J'étais alors interne aux urgences. Comme dans beaucoup de services d'urgences, il y avait des habitués. Lui, c'était l'habitué de fin d'après midi. Dialysé, une histoire gastrique pas claire, altéré par la vie. Il venait régulièrement, en fin de journée, hurler qu'il avait mal au ventre. "De la morphine", c'était à peu près ses seuls mots. Pour l'équipe, c'était une sorte d'addiction aux opiacés, un shoot à venir chercher lorsqu'il n'avait pas sa dose.

J'avais vu plusieurs fois son nom sur le logiciel. La première fois que j'avais du prendre en charge son dossier, j'avais appelé son néphrologue et le gastro-entérologue qui avait fait la dernière fibroscopie pour y voir plus clair. Ils étaient rassurants. Il avait des douleurs chroniques, il fallait le soulager, c'était tout. La sénior m'avait briefée, un peu d'antalgiques dans la perfusion et retour maison. On faisait quand même le point sur sa douleur abdominale, vérifier les marqueurs rénaux et hépatiques, histoire de ne pas passer à côté d'un truc. 

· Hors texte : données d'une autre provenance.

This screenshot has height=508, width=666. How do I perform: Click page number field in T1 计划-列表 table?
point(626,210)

Il y a eu un soir, et puis d'autres. Une fois, avec une certaine exaspération de voir ce nom réapparaître sur l'écran, l'équipe proposait de faire une "titration de sérum physiologique", autrement dit, administrer du placebo en faisant croire qu'on administrait de la morphine. En dehors des considérations éthiques de cette pratique, j'étais curieuse d'en voir les effets. D'une certaine manière, j'espérais que l'équipe aurait tort, que ça ne marcherait pas, parce que je ne cautionnais pas. 

Ce n'est pas exactement ce qui s'est passé ce soir là. Comme beaucoup de soirs, après la perfusion, il s'est endormi, soulagé. Il dormait, ne criait plus pour demander les précieux opioïdes. Il s'était passé un truc qui m'était incompréhensible. Le sérum physiologique le soulageait autant que la morphine. J'ai voulu comprendre. J'avais fini ma journée, passé le relais des autres patients à l'équipe de garde, mais là, il fallait faire quelque chose. J'ai pris le temps, quelque chose d'important venait de se jouer, et il fallait saisir ce moment. 

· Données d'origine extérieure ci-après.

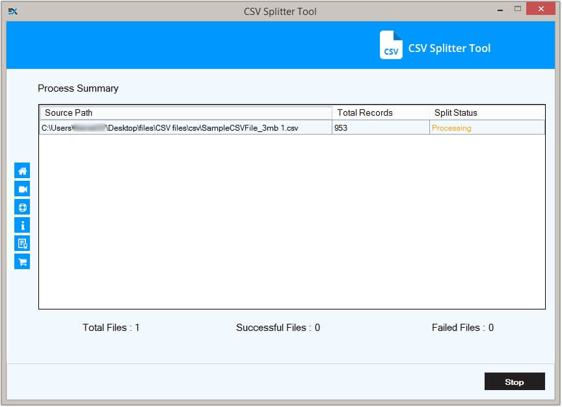Open the support lifebuoy icon
Viewport: 562px width, 407px height.
point(22,207)

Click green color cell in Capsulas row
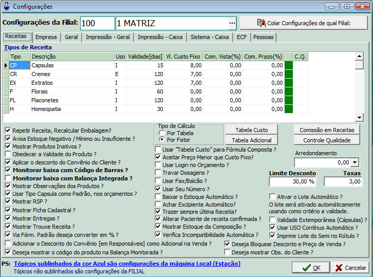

Je suis allée le voir. Il était soulagé, apaisé, on a parlé. Je lui ai expliqué, comme j'ai pu, ce qui venait de se passer. Le mensonge sur les médicaments administrés, et leur effet sur sa douleur. Cherché à comprendre ce qui le poussait à revenir ici, encore et encore, et ce qu'était cette douleur. C'est là qu'il m'a dit. Il venait dormir. Les urgences était ce lieu reposant où il pouvait dormir en sécurité. Hors de ces lieux, son sommeil était agité par son passé de violences sur son trajet migratoire, par les tortures subies. La discussion a duré longtemps. La douleur, c'était seulement le reflet de son passé qui se réveillait.

Après ça, je lui ai proposé de rencontrer le psychiatre de garde, il a accepté. Je ne l'ai plus jamais revu. Je ne sais pas si il n'a plus consulté pour ce motif, dans ces urgences ou ailleurs, si il a pu être apaisé durablement ou non.  Ce jour là, en plus de  dormir, il a eu une écoute sur ce que signifiait sa douleur, ouvrant une nouvelle option sur sa prise en charge. J'espère que l'accompagnement proposé a été une solution vers une forme d'apaisement. Ce que j'ai retenu, de ces soirées là, c'était que de garder l'écoute, malgré nos présupposés, la fatigue, le contexte... peut changer une prise en charge et ouvrir d'autres perspectives, et accueillir une réalité qu'on n'avait parfois pas imaginé.